***** SELECTED EXTRACT *****

Mrs Hurley was absent for a further period in 2008. During this time the medical evidence stated that a spasm to her neck, was related to stress and bullying. In June 2008, a three page letter was sent to management outlining her alleged treatment and the symptoms she attributed to that treatment. Mrs Hurley was later informed that no progress could be made on her allegations without a formal complaint containing specific details.

The Legal Tests

Under Section 8 of the Safety, Health and Welfare at Work Act 2005 every employer must protect, so far as is reasonably practicable, the safety, health and welfare at work of its employees. An employer’s duty extends to managing and conducting work activities in such a way as to prevent, so far as is reasonably practicable, any improper conduct or behaviour likely to put the safety, health or welfare at work of its employees at risk. An employer should put in place the necessary protective and preventative measures to prevent injury. Improper conduct has been held to include matters such as bullying and harassment in the workplace.

The test for determining whether conduct amounts to bullying is contained in the Code of Practice appended to the Industrial Relations Act 1990;

“Workplace Bullying is repeated, inappropriate behaviour, direct or indirect, whether verbal, physical or otherwise, conducted by one or more persons against another or others, at the place of work and/or in the course of employment, which could reasonably be regarded as undermining the individual’s right to work”.


Mr Justice McDermott held that “an accumulation of petty daily humiliations and repeated spiteful or petty actions with a continuing social rejection or exclusion is the very essence” of the legal definition of bullying.

***** STORED DATA *****

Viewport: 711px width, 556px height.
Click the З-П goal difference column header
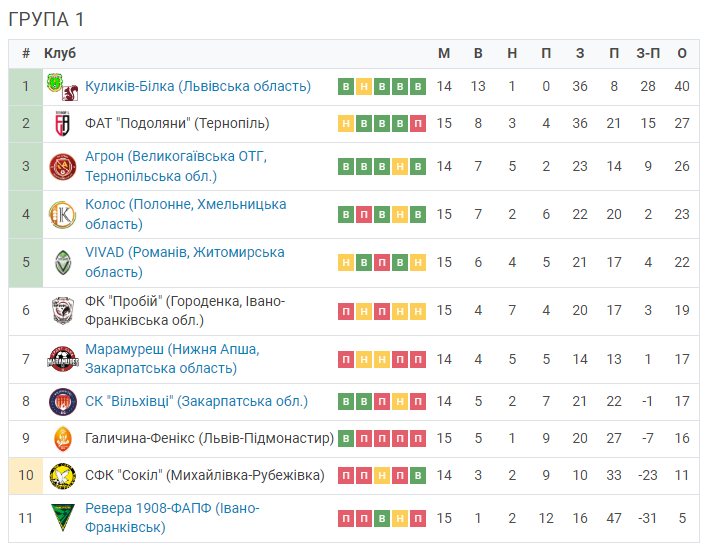648,53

*****

• **TASKS FOR THIS EXERCISE**:
1. From the extract on workplace bullying, give back word for word the part that opens with the words containing "Mrs Hurley was absent" and closes with "containing specific details.".
2. Resume the extract on workplace bullying after its final sentence and continue it.

• **RESULTS OF THE EXERCISE**:
1.
Mrs Hurley was absent for a further period in 2008. During this time the medical evidence stated that a spasm to her neck, was related to stress and bullying. In June 2008, a three page letter was sent to management outlining her alleged treatment and the symptoms she attributed to that treatment. Mrs Hurley was later informed that no progress could be made on her allegations without a formal complaint containing specific details.

2.
Mr Justice McDermott was satisfied that:

  • Mrs Hurley’s supervisors and managers were fully aware of the tensions.
  • They were aware from an early stage of the treatment she was being subjected to.
  • She was left with no practical support or protection, which it was her employer’s duty to provide, and in essence she was left on her own to ride out the storm.
  • Mrs Hurley was not encouraged to abide by the Code, which would have encouraged her to make a formal complaint, and was instead directed down a route to leave matters lie.

In those circumstances, the Court was satisfied that the employer was liable for the bullying and harassment Mrs Hurley suffered at the hands of her co-workers, of which it was aware and failed to address. The employer was in breach of its common law duty of care to its employee and in breach of Section 8 of the Safety, Health and Welfare at Work Act in that the damage to Mrs Hurley’s health was reasonably foreseeable in particular where a Code existed and was effectively not invoked on management advice. While the Code was invoked in 2008 Mr Justice McDermott felt that this was too little too late.

What should you do in such a case?

As can be seen from the above it is important that not only do you have a detailed bullying and harassment policy in place, which is consistent with the Code of Practice, but that employees and managers receive full training on such policies. Employees should be aware of what constitutes bullying and harassment and the potential sanctions should they be found to have breached the policy.

When an employer becomes aware that there may be an issue with bullying in the workplace the employer should be proactive. The employee should be encouraged to make a complaint and the procedure should be discussed with them together with what protections the company has in place to prevent victimisation or adverse treatment of employees who make a complaint or act as witnesses in such an investigation.

In short, if an employer is aware of bullying and harassment in the workplace it should address it in a meaningful proactive way in accordance with its company policy and the Code of Practice.

This document is for general information purposes only and does not constitute legal or other professional advice. Specific legal advice should be sought on any particular matter.